Hillshire Farm Reviews Bid as Stock Soars

Hillshire Farm

The Hillshire Brands Company, which owns Hillshire Farm and other iconic food brands, has fallen into a good, old-fashioned business love triangle. Hillshire issued a statement Tuesday that it would review the bid from Pilgrim’s Pride, sending Hillshire Farm’s stock soaring by over 21 percent. Pilgrim’s Pride is offering $45 per share ($6.4 billion total), an unsolicited offer that came after the announcement of a deal with Pinnacle Foods, but with the added stipulation that Hillshire dissolves its deal with Pinnacle.

The acquisition of Pinnacle will cost Hillshire Farm $6.6 billion in cash and stocks, and will include Pinnacle’s debt. Pinnacle’s stock rose 20 percent a few weeks ago after the deal went public, but has dropped in the wake of Pilgrim’s proposal. The merged companies would create $140 million in cost savings, according to Hillshire. Pinnacle, which makes Aunt Jemima breakfast foods, says it serves over 85 percent of American households.

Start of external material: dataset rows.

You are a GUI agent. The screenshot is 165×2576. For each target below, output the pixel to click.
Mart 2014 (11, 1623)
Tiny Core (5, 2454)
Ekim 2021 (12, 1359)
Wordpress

Hillshire had a productive fiscal year 2013, generating roughly $4 billion in sales. The Chicago-based company employs more than 9,000 people. Among its notable brands are Jimmy Dean, Ball Park, State Fair, and Sara Lee.

A merger between Pilgrim’s Pride and Hillshire Brands would have a combined revenue of $12.4 billion, as well as a combined EBITDA (earnings before interest, taxes, depreciation, and amortization) of $1.4 billion, according to the Colorado-based chicken giant. Pilgrim’s offer of $6.4 billion includes a 25 percent premium to Hillshire’s weighted average cost for the 10 days after broadcasting the Pinnacle deal. Pilgrim’s also offered to cover the $163 million penalty Hillshire Farm would owe Pinnacle if the deal is broken.

The partnership would create a “fully integrated protein leader” according to a statement by Pilgrim’s CEO Bill Lovette on Tuesday morning. Lovette is confident the deal could go through as quickly as by the third quarter of this year. Hillshire, however, has only agreed to review the bid, despite its soaring stock worth.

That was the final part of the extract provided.